And there is plenty to explore. The Broad’s collection has been seen in fragments through the couple’s 31-year-old Broad Art Foundation, which has facilitated 8,000 loans to 500 museums and galleries across the world, but never this comprehensively. The collection includes 125 photographs by Cindy Sherman (the largest single collection of her work), 34 works by Roy Lichenstein, and 19 pieces by Cy Twombly (a popular third-floor exhibition on press day). Other highlights included Robert Therrien’s over 10-foot-tall Under the Table installation; Yayoi Kusama’s Infinity Mirrored Room—The Souls of Millions of Light Years Away, a small chamber of multicolored LED lights, mirrors, and water that each person experiences individually for 35 seconds; and a nine-screen video installation, The Visitors, by Icelandic artist Ragnar Kjartansson, who filmed nine different performers in one house in upstate New York simultaneously in one take.

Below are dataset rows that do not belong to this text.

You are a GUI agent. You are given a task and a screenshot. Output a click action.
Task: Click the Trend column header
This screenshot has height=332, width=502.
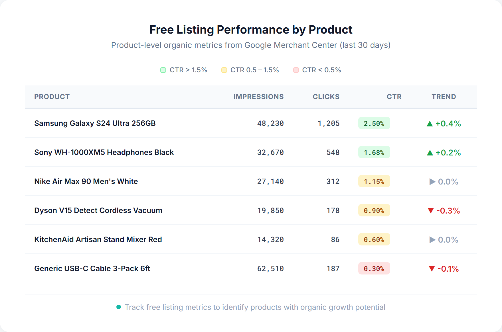point(444,97)
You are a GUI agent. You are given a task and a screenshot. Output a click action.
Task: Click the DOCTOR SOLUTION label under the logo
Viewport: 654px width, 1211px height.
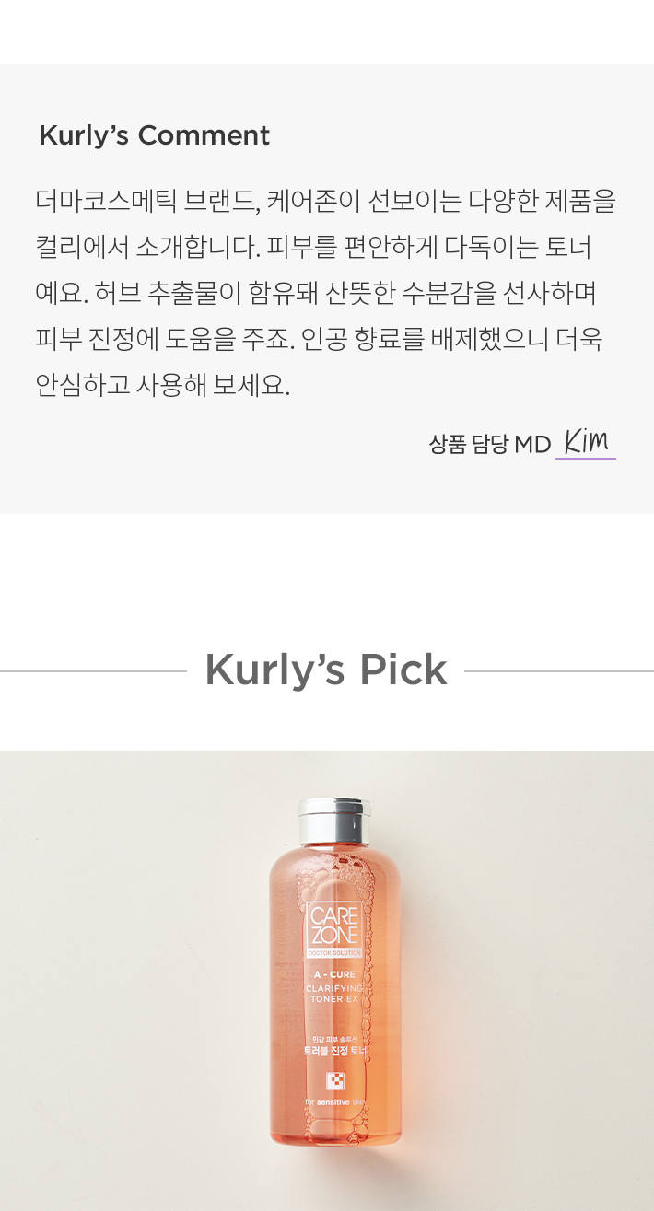click(x=334, y=951)
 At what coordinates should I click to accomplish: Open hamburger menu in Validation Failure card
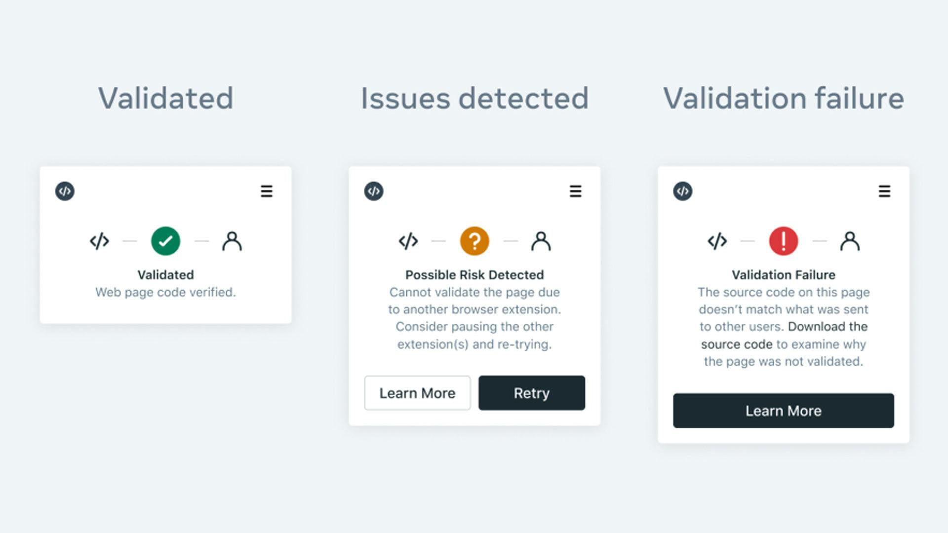tap(885, 191)
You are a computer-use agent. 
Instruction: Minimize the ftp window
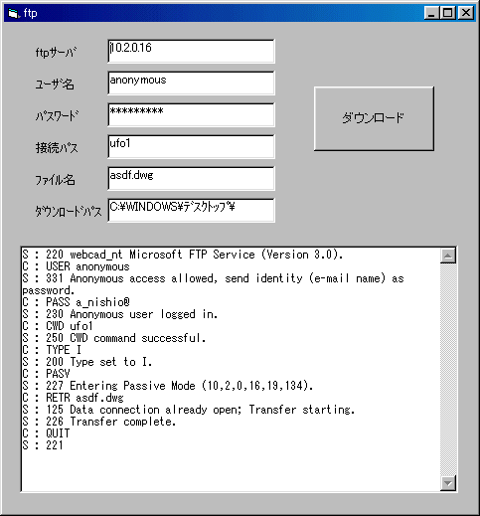[x=431, y=13]
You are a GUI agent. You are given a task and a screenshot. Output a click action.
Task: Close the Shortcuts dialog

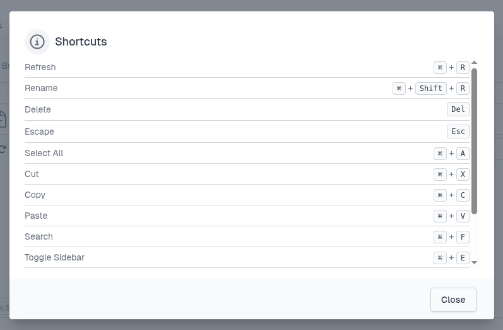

There is also more to come, such as works by Jordan Wolfson and Alex Israel. And the collection will continue to grow under the guidance of Joanne Heyler, the founding director of the Broad and the visionary curating the couple’s collection for the past two decades. In the past, the collection grew at a rate of one new piece of art a week, but “we are not going to continue at that pace,” explains Eli. “When you start you don’t have hardly anything, and then as it happened it averaged out that way.”